Ces activités devraient ainsi bénéficier de la revente à Microsoft, qui améliore la situation financière de Nokia, indique le DAF du groupe.
Rassurer les «Nokians»
Alors évidemment, face à ces changements, il faut rassurer. A la fois les employés de Nokia - et notamment les 32 000 transférés chez Microsoft - , mais également les Finlandais, qui voient leur icône prendre un nouveau virage. «Les Finlandais sont fiers de leur société, mais c’est ici que sera fabriquée la prochaine génération de terminaux», lance Stephen Elop, le président et CEO du groupe (également ex Microsoft), qui partira - si le rachat était approuvé - diriger les activités alors rachetées chez Microsoft. Les 4 700 employés de Nokia en Finlande resteront au pays, a tenu également à rassurer Steve Ballmer, lors de l’annonce du rachat.

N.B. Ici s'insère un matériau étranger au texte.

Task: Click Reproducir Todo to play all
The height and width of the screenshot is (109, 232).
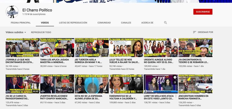Action: (x=41, y=32)
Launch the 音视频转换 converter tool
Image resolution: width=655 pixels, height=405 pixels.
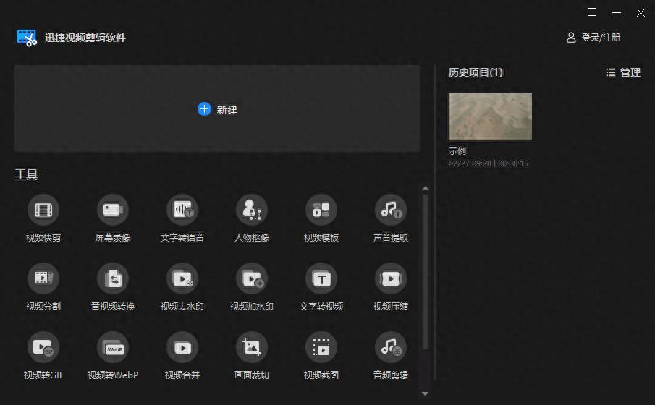tap(113, 278)
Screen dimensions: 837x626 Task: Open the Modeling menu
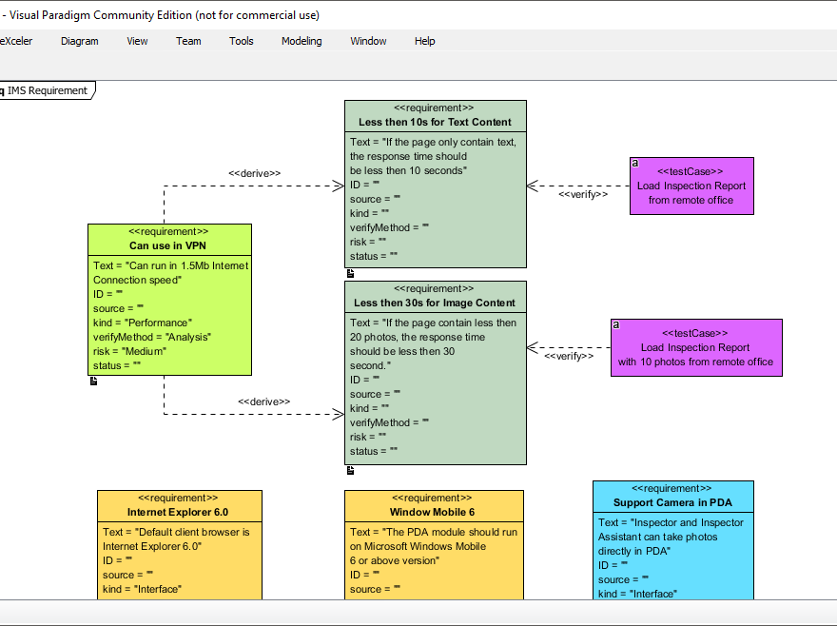click(302, 41)
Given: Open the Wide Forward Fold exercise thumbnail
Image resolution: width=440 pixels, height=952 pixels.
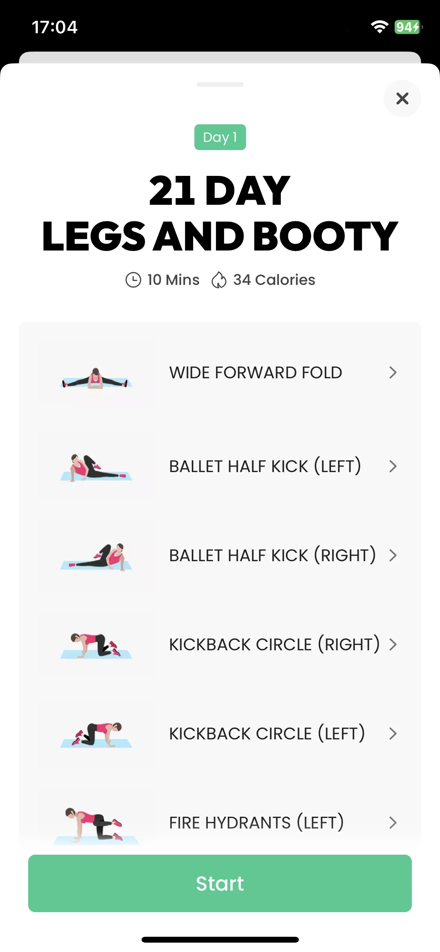Looking at the screenshot, I should [96, 378].
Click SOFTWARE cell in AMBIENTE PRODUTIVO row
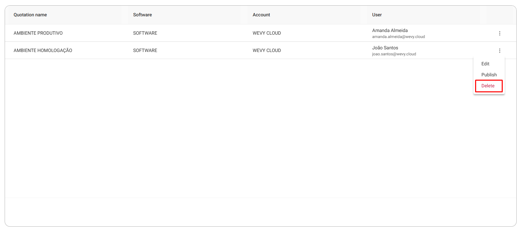This screenshot has width=523, height=230. pyautogui.click(x=145, y=33)
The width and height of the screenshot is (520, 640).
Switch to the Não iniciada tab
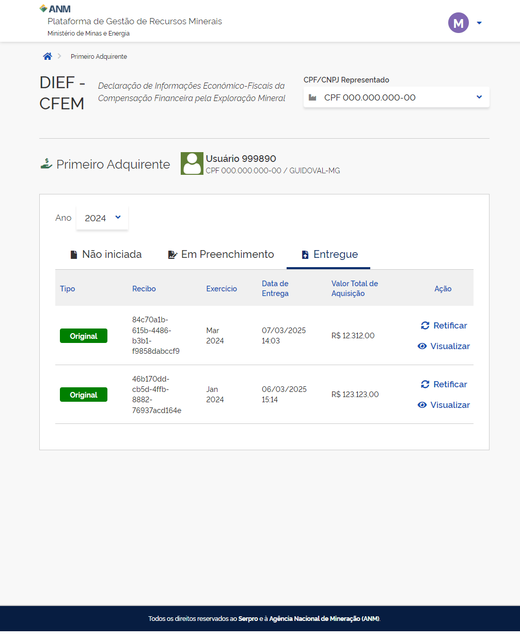[x=106, y=254]
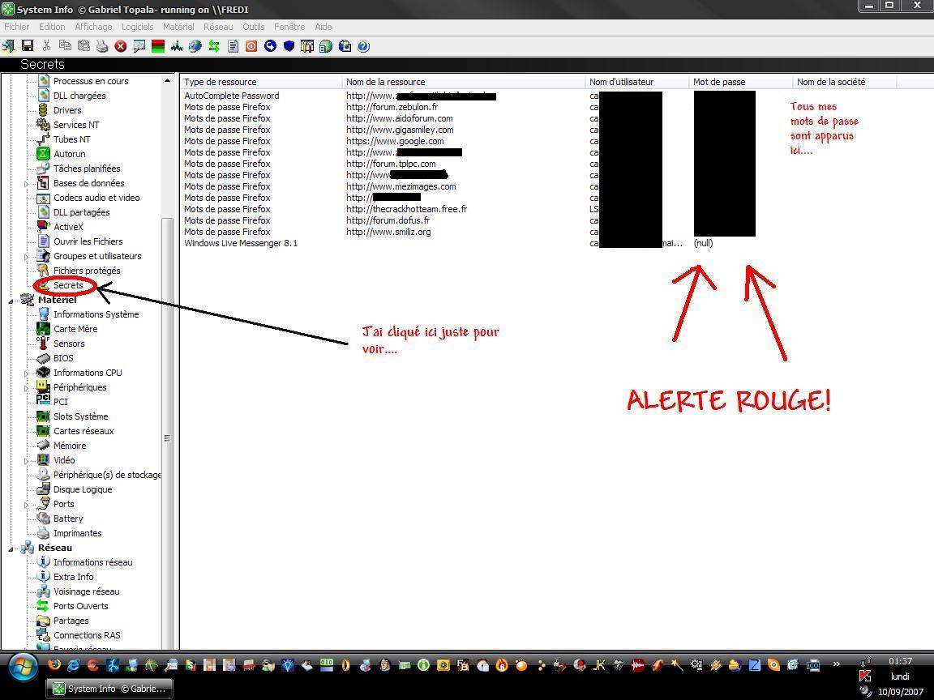This screenshot has height=700, width=934.
Task: Open the Affichage menu
Action: coord(93,27)
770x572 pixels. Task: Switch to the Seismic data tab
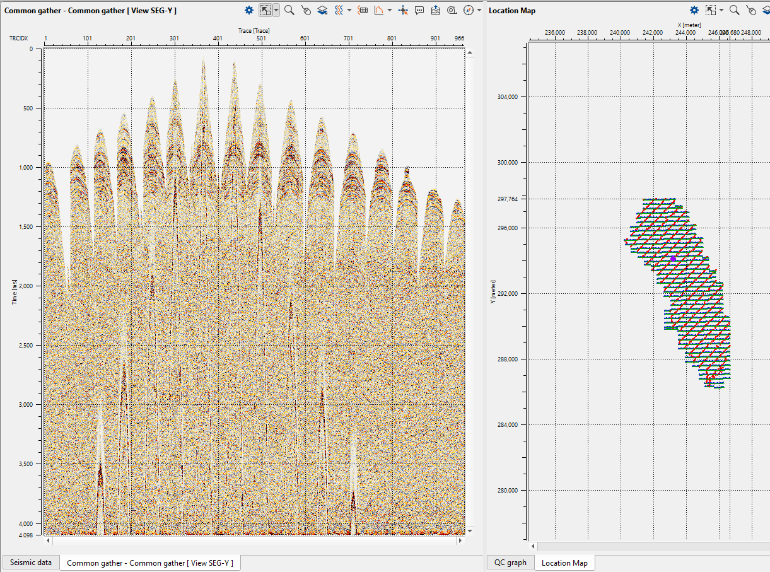pyautogui.click(x=31, y=563)
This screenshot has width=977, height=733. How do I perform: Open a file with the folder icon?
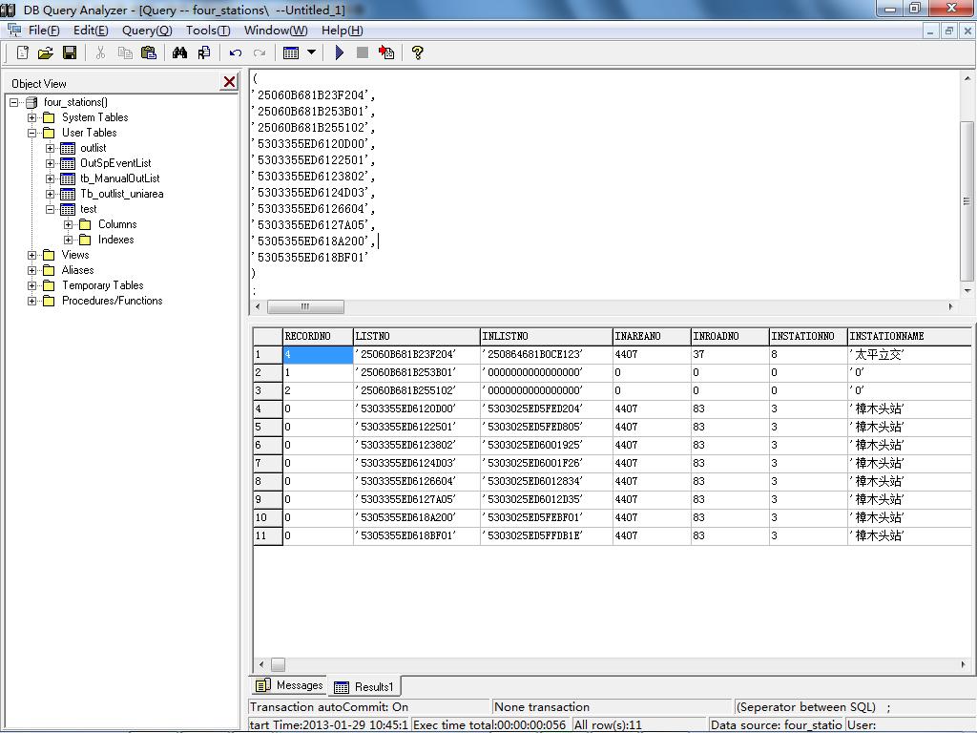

Restera enfin à Nokia à trouver un remplaçant à Stephen Elop qui, jusqu’à ce que soit approuvé le rachat, a démissionné du board du Finlandais ainsi que du poste de CEO, pour celui de Executive Vice President de la division Devices & Services - celle rachetée par Redmond. Risto Siilasmaa assurera l’interim alors que Timo Ihamuotila prendra en attendant le poste de président.